熱き砂の時代に唯一無二の覇者が君臨する。

4日に京都競馬場で行われる、第18回JBCクラシック(3歳上・JpnI・ダ1900m・1着賞金9000万円)の枠順が1日確定しました。

JpnI・3勝目を狙うケイティブレイブ(牡5、栗東・杉山晴紀厩舎)は4枠8番からのスタートとなりました。
また、今回と同舞台の平安Sを勝っているサンライズソア(牡4、栗東・河内洋厩舎)は2枠4番、
シリウスSで古馬を破ったオメガパフューム(牡3、栗東・安田翔伍厩舎)は7枠14番に入りました。

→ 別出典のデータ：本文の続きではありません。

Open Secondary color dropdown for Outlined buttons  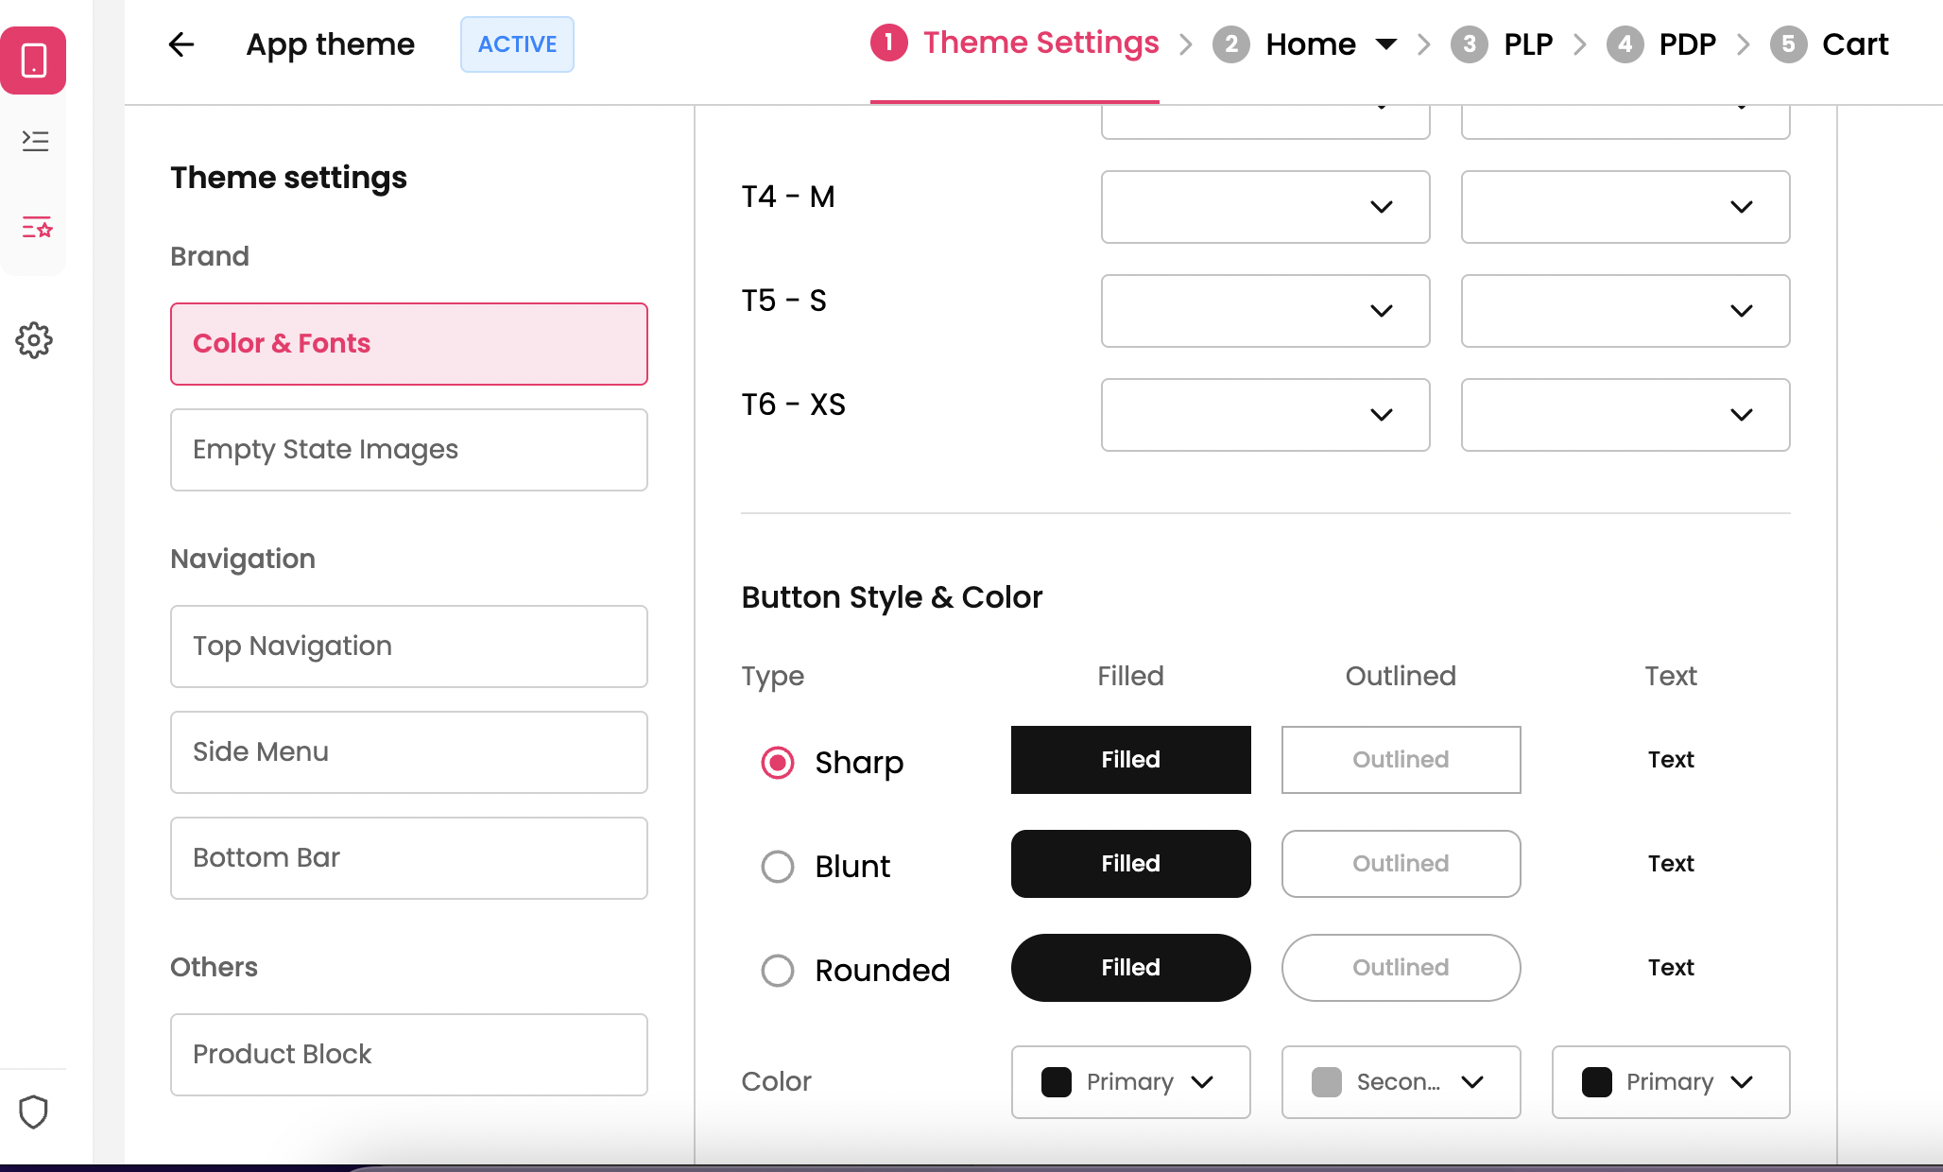1400,1082
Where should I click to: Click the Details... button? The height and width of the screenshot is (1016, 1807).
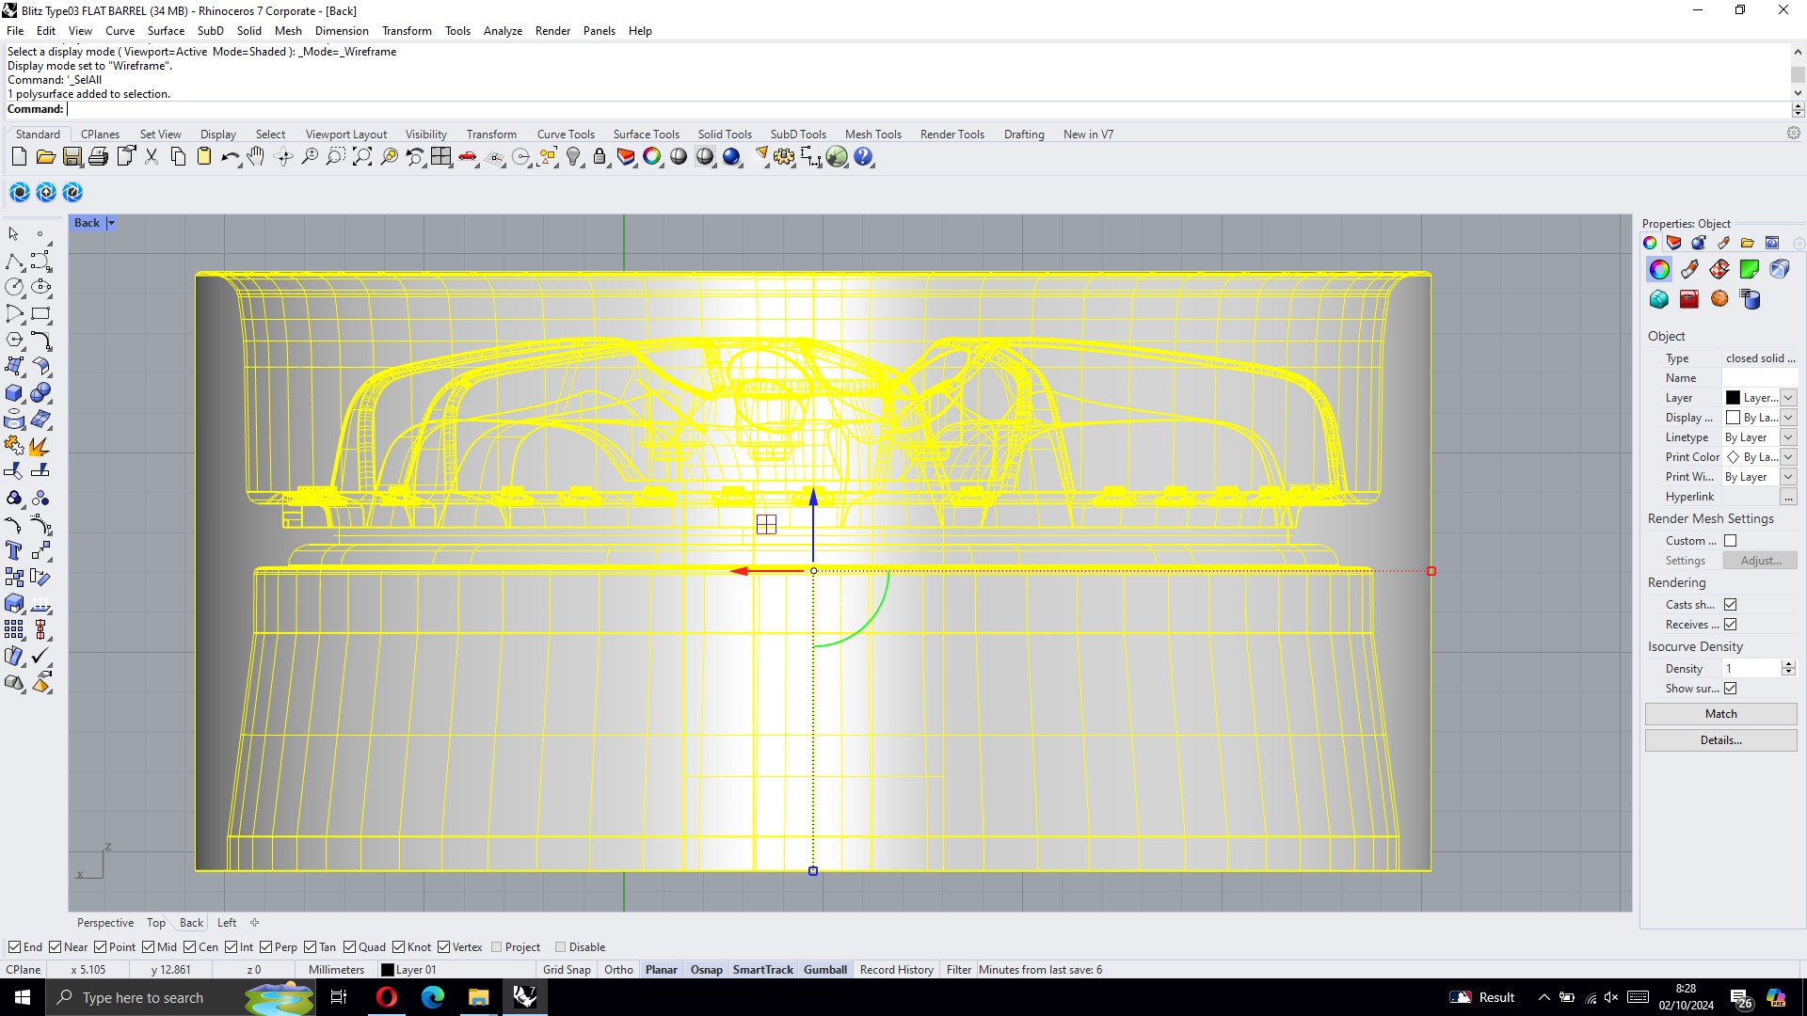tap(1720, 740)
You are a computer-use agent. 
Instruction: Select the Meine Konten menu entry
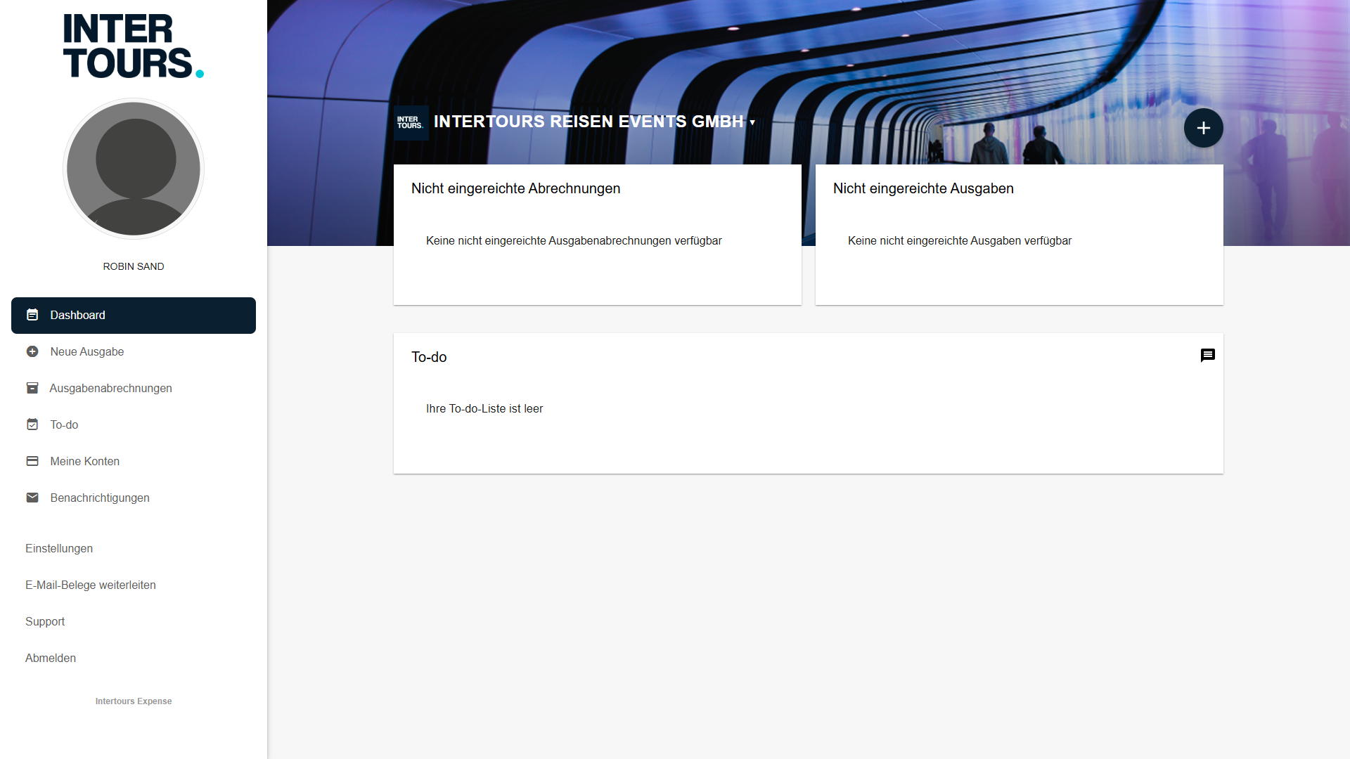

日本テレビ盃で2着のアポロケンタッキー(牡6、栗東・山内研二厩舎)は6枠12番、
フェブラリーSの覇者ノンコノユメ(セ6、美浦・加藤征弘厩舎)は5枠9番、
復活を目指すテイエムジンソク(牡6、栗東・木原一良厩舎)は5枠10番となっております。
発走は15時40分。枠順は以下の通りです。

 ( )内は性齢、騎手・調教師

1-1 センチュリオン(牡6、幸英明・田村康仁)
1-2 タガノゴールド(牡7、下原理・新子雅司)
2-3 シュテルングランツ(牡7、的場文男・小久保智)
2-4 サンライズソア(牡4、C.ルメール・河内洋)
3-5 アスカノロマン(牡7、太宰啓介・川村禎彦)
3-6 マイネルバサラ(牡5、戸崎圭太・松山将樹)
4-7 サウンドトゥルー(セ8、大野拓弥・高木登)
4-8 ケイティブレイブ(牡5、福永祐一・杉山晴紀)
5-9 ノンコノユメ(セ6、内田博幸・加藤征弘)
5-10 テイエムジンソク(牡6、古川吉洋・木原一良)
6-11 カツゲキキトキト(牡5、大畑雅章・錦見勇夫)
6-12 アポロケンタッキー(牡6、M.デムーロ・山内研二)
7-13 オールブラッシュ(牡6、C.デムーロ・村山明)
7-14 オメガパフューム(牡3、和田竜二・安田翔伍)
8-15 テーオーエナジー(牡3、岩田康誠・宮徹)
8-16 クリソライト(牡8、武豊・音無秀孝)

※出馬表は主催者発表のものと照合してください。